[ЗАДАНИЕ A] Перепишите строки записей, начиная со строки, где есть «Where should I», и до конца записей, заменив «gear icon» на «cog icon» и ничего больше не меняя. Картинки в ответ не включайте.

[ИСХОДНЫЙ ТЕКСТ]
********************

Я тотчас устроила в нашей детской представление под большими стенными часами, Миша, в капоте старшей сестры, изображал Софью, я - Лизу. Я долго колебалась - взять ли мне Софью или Лизу? Уж очень было соблазнительно влезать на табуретку и переводить часы. Алеша в халате старшего брата изображал Фамусова, но так как он не знал своей роли наизусть, я ему позволила заглядывать в книжку, что положила на стол около него. Но он, бессовестный, не стесняясь, считывал слова без всякого выражения, не поднимая головы от книги. Тогда я спихнула его с кресла и, переодевшись в его халат, села на его место и произнесла наизусть без запинки монолог Фамусова. "Ты не воображай, пожалуйста, совсем не смешно", - сказал презрительно Алеша. "Почему должно быть смешно?" - удивилась я. "Потому что Фамусов смешной - он комик", - важно заявил Алеша и хотел уйти, но я его вернула, заставила надеть русскую рубашку, высокие сапоги и изображать Петрушку. Он отлично стоял столбом передо мной и слушал мою декламацию Фамусова. Очень соблазнительна также была роль Скалозуба, и я с завистью слушала старшего брата Сережу, который выучил свою роль и очень хорошо басил, уткнув подбородок в низкий воротник своего гимназического мундира, как настоящий Скалозуб на сцене: "Пожар способствовал ей много к украшенью", "Дистанция огромного размера"…

Кончив монолог Фамусова, я сняла халат и надела его на Мишу, а сама преобразилась в Софью. Я была влюблена в актрису Гламу-Мещерскую, игравшую тогда Софью в Пушкинском театре. Она была красива и женственна, и я старательно подражала ее позам и интонациям несколько слащавого голоса. Вероятно, мне с моими мальчишескими замашками это плохо удавалось, потому что оба брата захохотали. "Совсем не похоже". Но их насмешки нисколько не охлаждали моего пыла. Я ждала только приезда Анюты Федоровой, моей кузины, немного старше меня, страстной театралки, - ей я представлю и Фамусова, и Чацкого, и Софью. Она одобряла меня во всех ролях и находила, что все "очень похоже". Только Молчалина я никогда не читала, так он мне был противен. Анюта защищала его. "Чем он хуже твоей Софьи?" Как! Сравнивать с Молчалиным Софью, прелестную, нежную Софью, в белом платье, с потупленными глазами - так ее представляла Глама, - разве она может быть нехорошая? "Просто дура, - отрезала Анюта, - раз она не полюбила Чацкого". Мне это не приходило в голову. Правда, почему Софья предпочла Молчалина? "Чацкий был слишком умен для нее, - продолжала Анюта, - потому пьеса и называется "Горе от ума"". Эти слова давали мне пищу для долгих размышлений. Софья не понимала Чацкого, может быть, потому она не любила его. Но разве она виновата в этом? Софья тоже была несчастлива. И Чацкий обижал ее своими приставаниями и насмешками, и она, чтобы отомстить ему, говорит всем на балу, что он сумасшедший… Я бы этого, конечно, не стала делать, я бы защищала его против всех, хотя, по правде сказать, ведь я тоже не все понимала из того, что говорил Чацкий. Я только была убеждена, что Чацкий очень умен, и все, что он говорит, - правда, и что он, конечно, лучше всех. Он герой, и за это я его любила. "И пошла бы за него замуж, а не за Молчалина", - торжествовала Анюта. "Замуж за Чацкого? Да разве герои женятся? Они любят, вот как Гамлет, Манфред, но никогда не женятся".

********************

[ЗАДАНИЕ B] Перескажите в виде краткого списка абзац текста о домашнем спектакле, начинающийся словами «Я тотчас устроила», сохранив его основные факты.

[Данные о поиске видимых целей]
********************

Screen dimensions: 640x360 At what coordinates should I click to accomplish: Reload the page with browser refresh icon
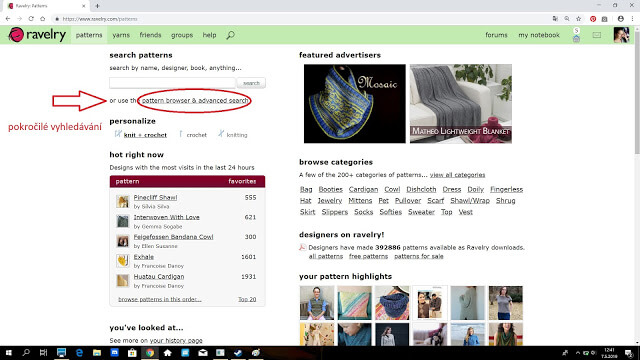point(31,19)
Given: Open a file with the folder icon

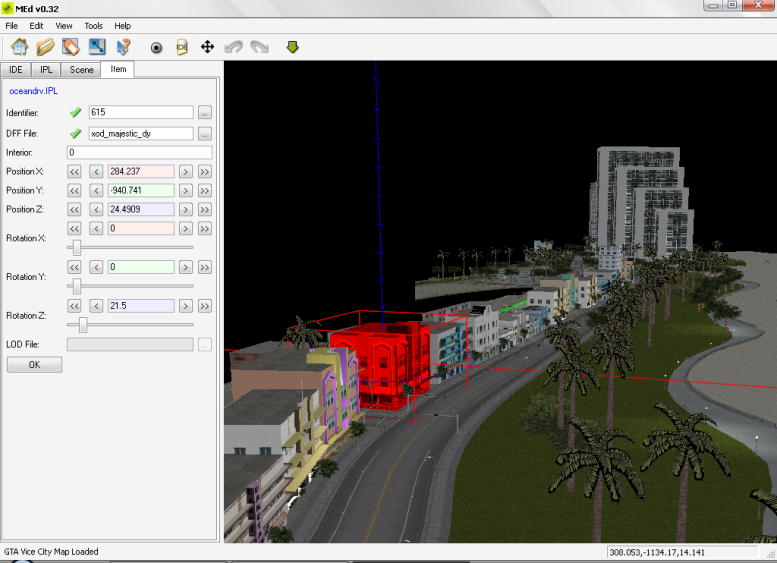Looking at the screenshot, I should pos(45,47).
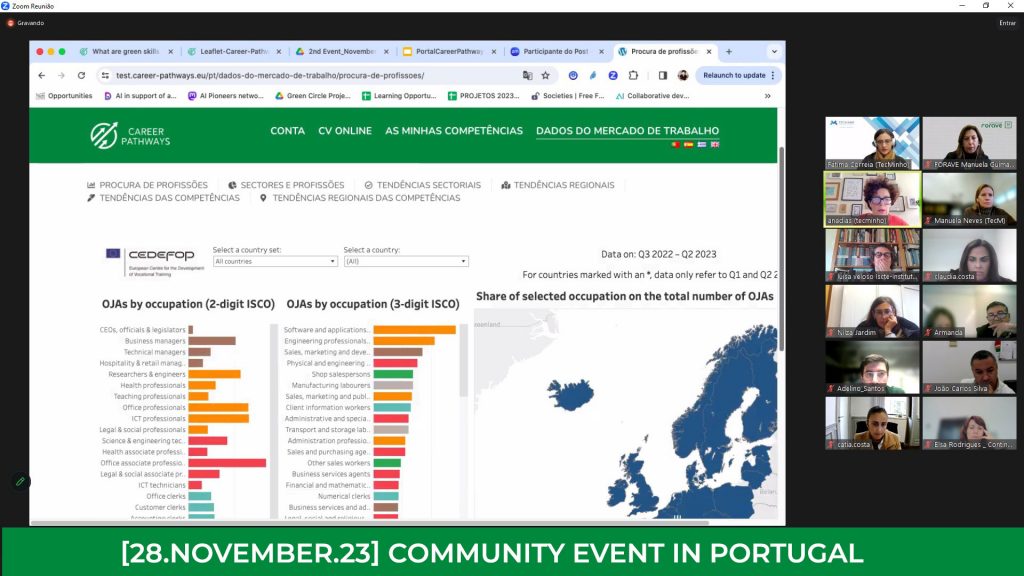The width and height of the screenshot is (1024, 576).
Task: Open the browser extensions puzzle icon
Action: pyautogui.click(x=633, y=75)
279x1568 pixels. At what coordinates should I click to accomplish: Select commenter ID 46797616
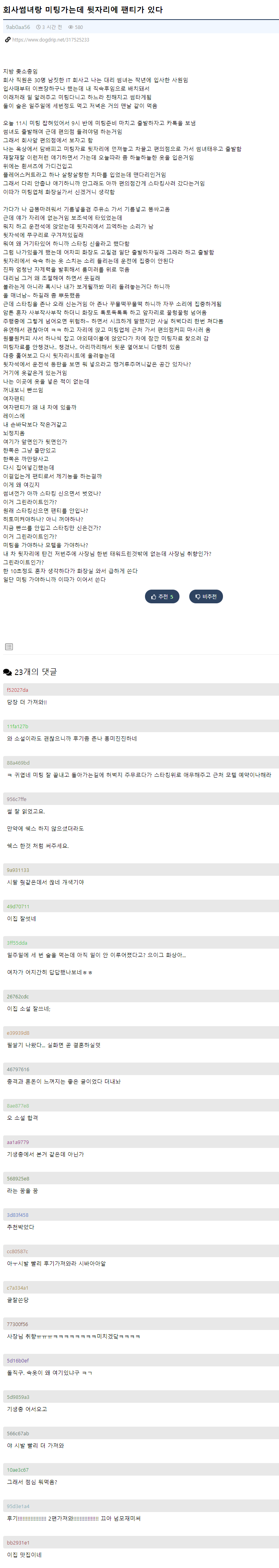[18, 1070]
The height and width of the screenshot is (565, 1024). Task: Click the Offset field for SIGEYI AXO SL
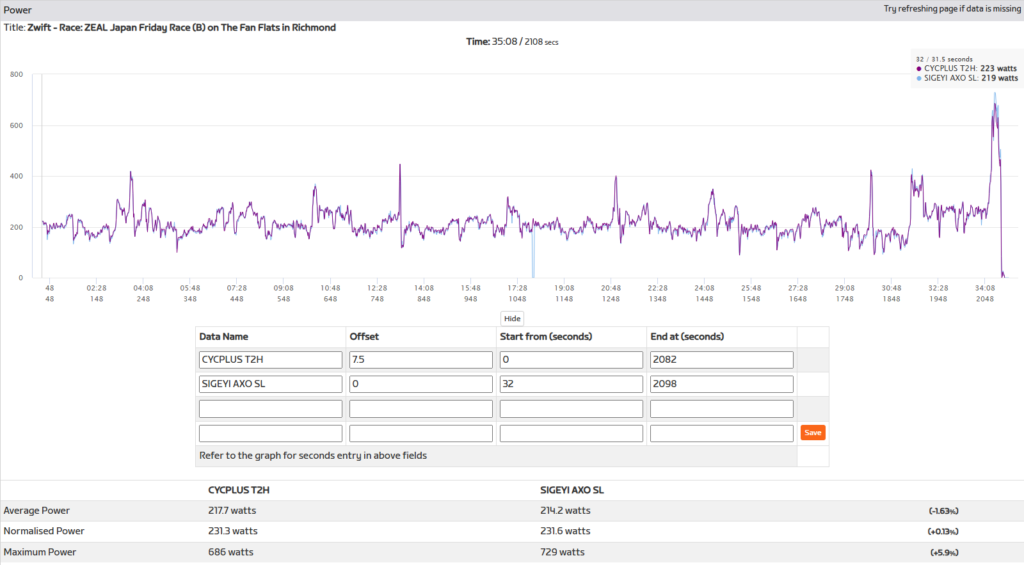pos(421,384)
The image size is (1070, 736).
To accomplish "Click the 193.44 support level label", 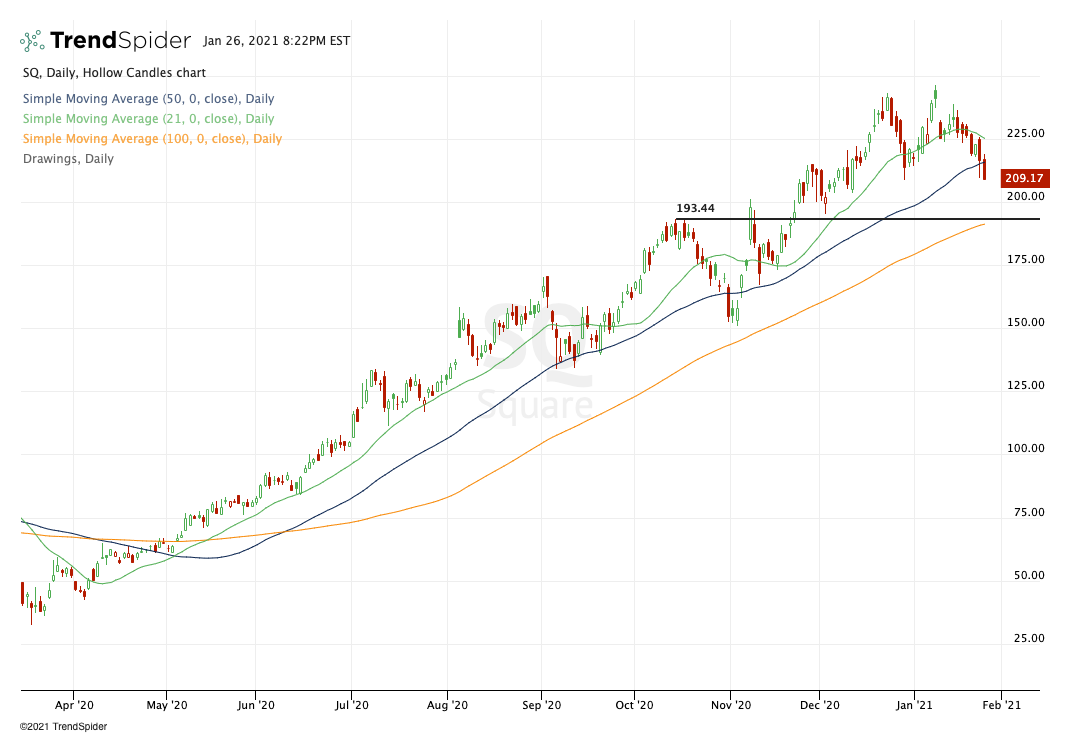I will pyautogui.click(x=695, y=209).
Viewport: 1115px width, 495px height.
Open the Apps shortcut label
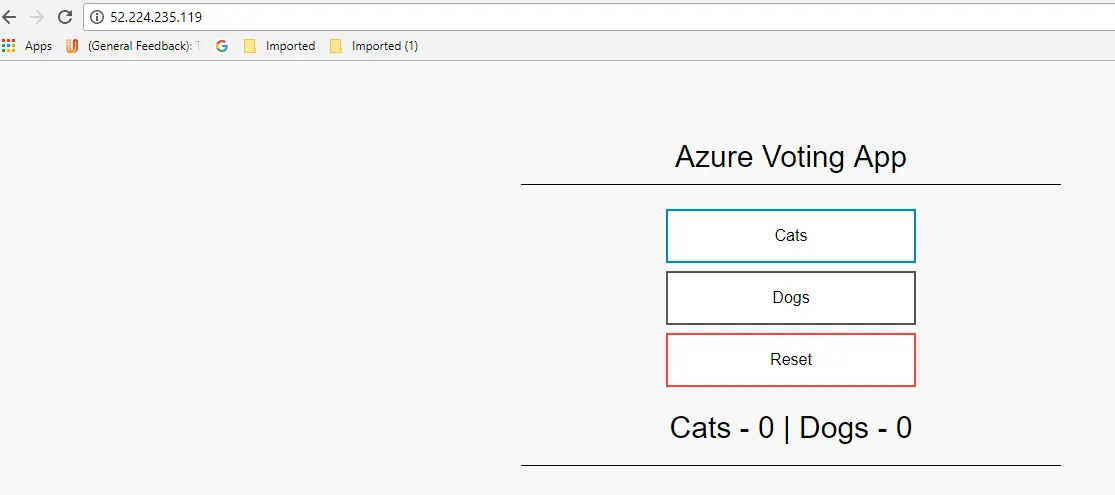coord(38,46)
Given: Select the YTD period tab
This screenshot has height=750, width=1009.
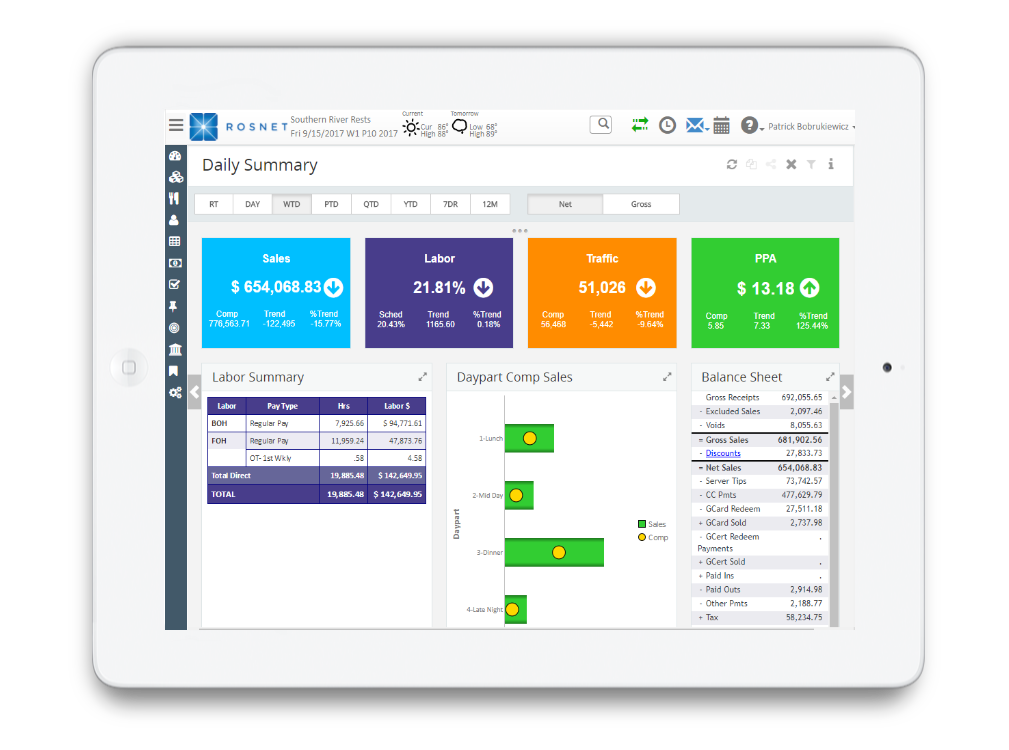Looking at the screenshot, I should (x=410, y=204).
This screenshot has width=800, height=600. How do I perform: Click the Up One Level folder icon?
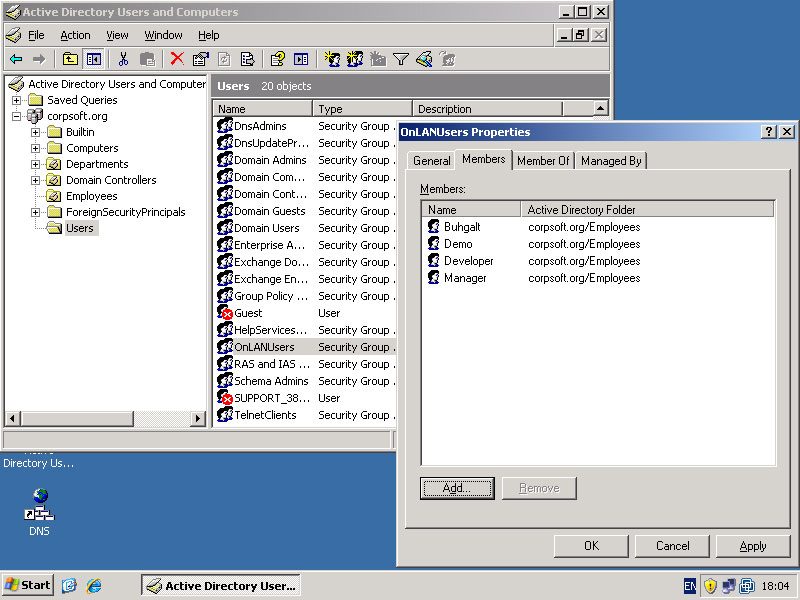point(70,60)
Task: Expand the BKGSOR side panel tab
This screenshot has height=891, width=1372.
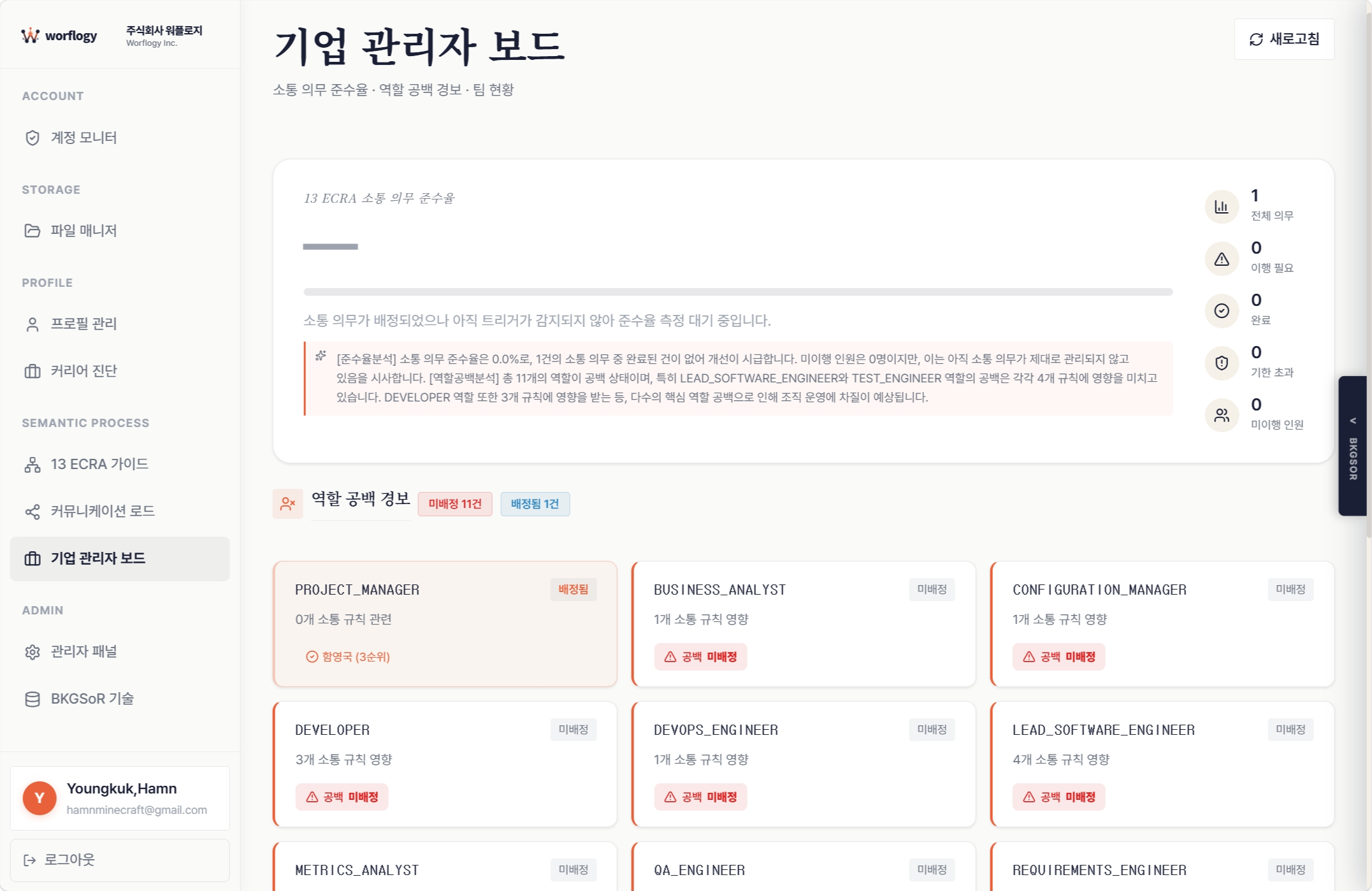Action: 1352,446
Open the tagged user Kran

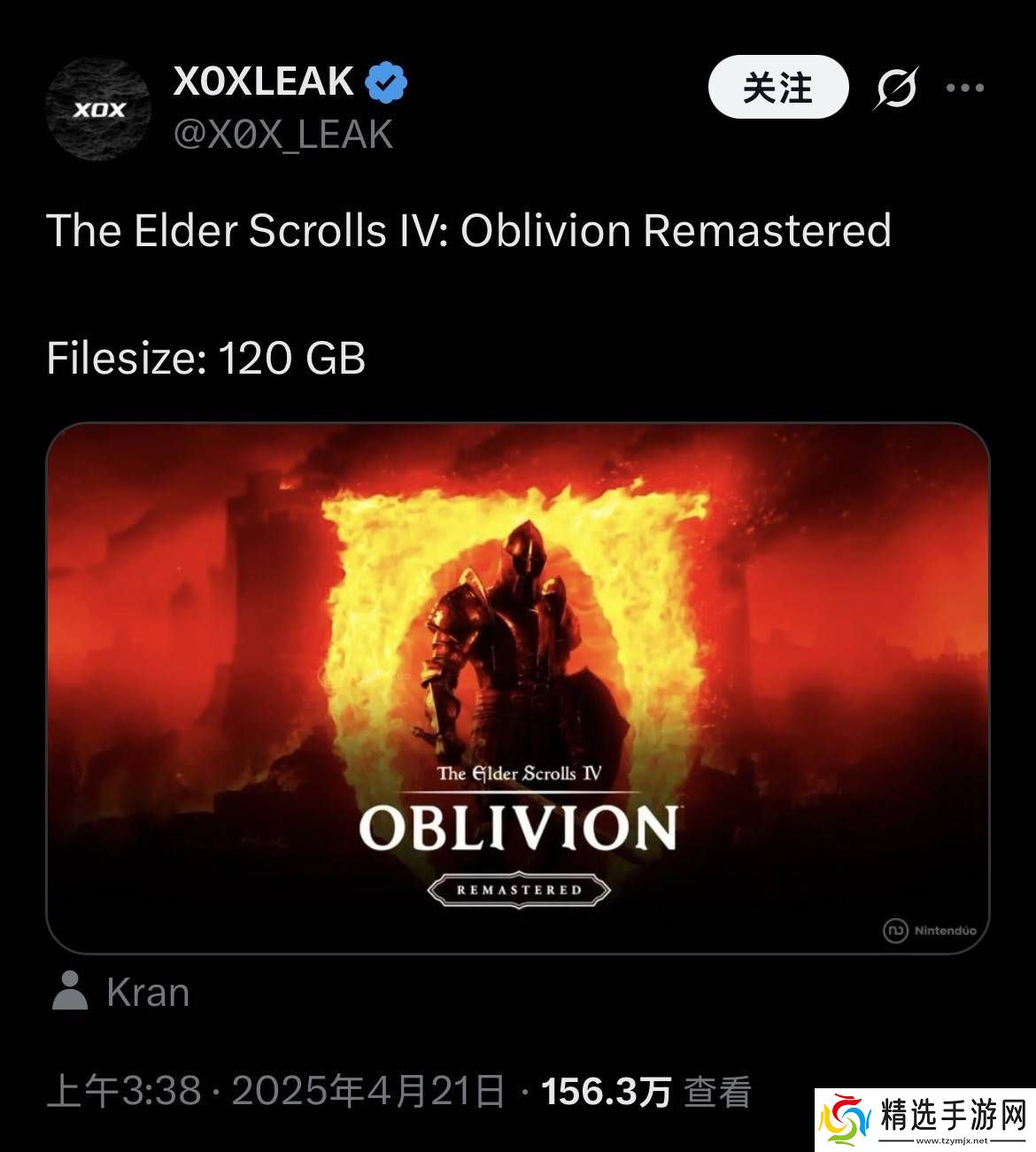(x=148, y=993)
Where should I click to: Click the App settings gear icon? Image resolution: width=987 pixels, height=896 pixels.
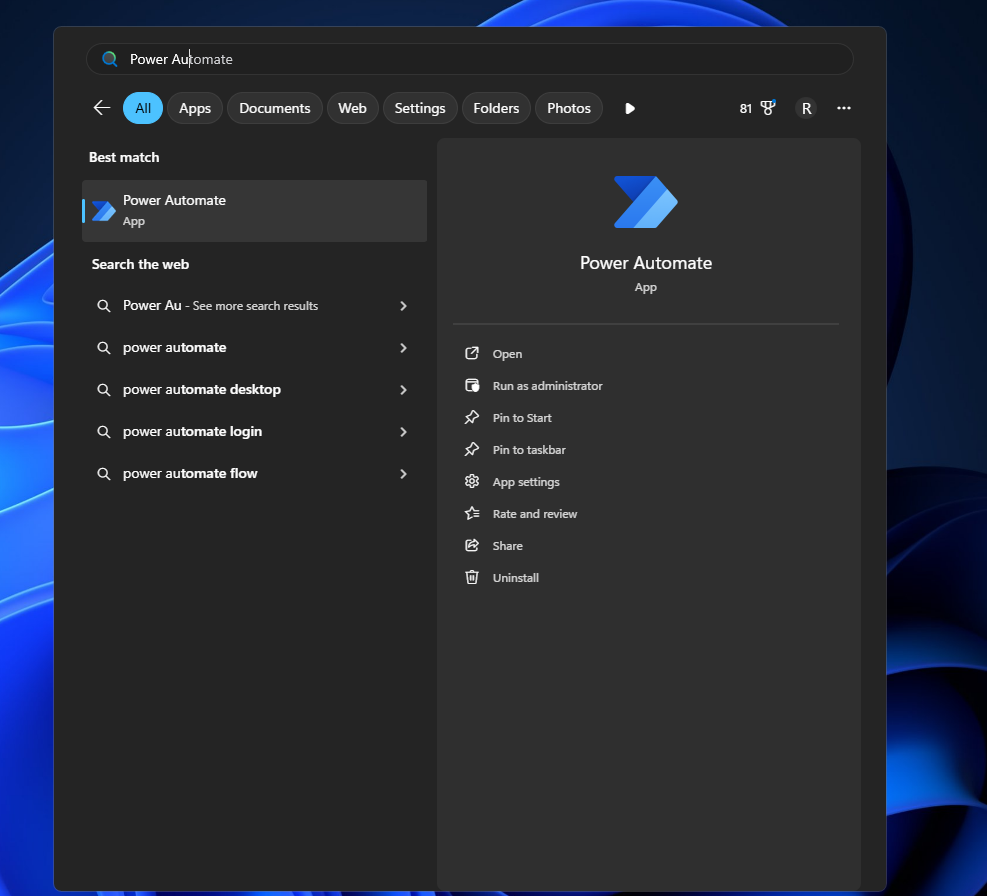[x=472, y=482]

********************

[ПРАВИЛЬНЫЙ ОТВЕТ A]
Where should I click to: Click the App settings cog icon? Image resolution: width=987 pixels, height=896 pixels.
[x=472, y=482]

[ПРАВИЛЬНЫЙ ОТВЕТ B]
- Рассказчица устроила в детской представление под большими стенными часами. Миша в капоте старшей сестры играл Софью, а она сама после колебаний взяла Лизу, потому что Лизе можно было влезать на табуретку и переводить часы.
- Алеша в халате старшего брата играл Фамусова, но читал роль по книжке без всякого выражения. Тогда она спихнула его с кресла, надела его халат и без запинки прочла монолог Фамусова наизусть.
- Алеша заявил, что получилось не смешно, ведь Фамусов — комик. Она заставила его надеть русскую рубашку и высокие сапоги и играть Петрушку, и он стоял столбом, слушая ее декламацию.
- Ей хотелось сыграть и Скалозуба, но эту роль выучил старший брат Сережа. Он хорошо басил, уткнув подбородок в воротник гимназического мундира, как настоящий Скалозуб на сцене.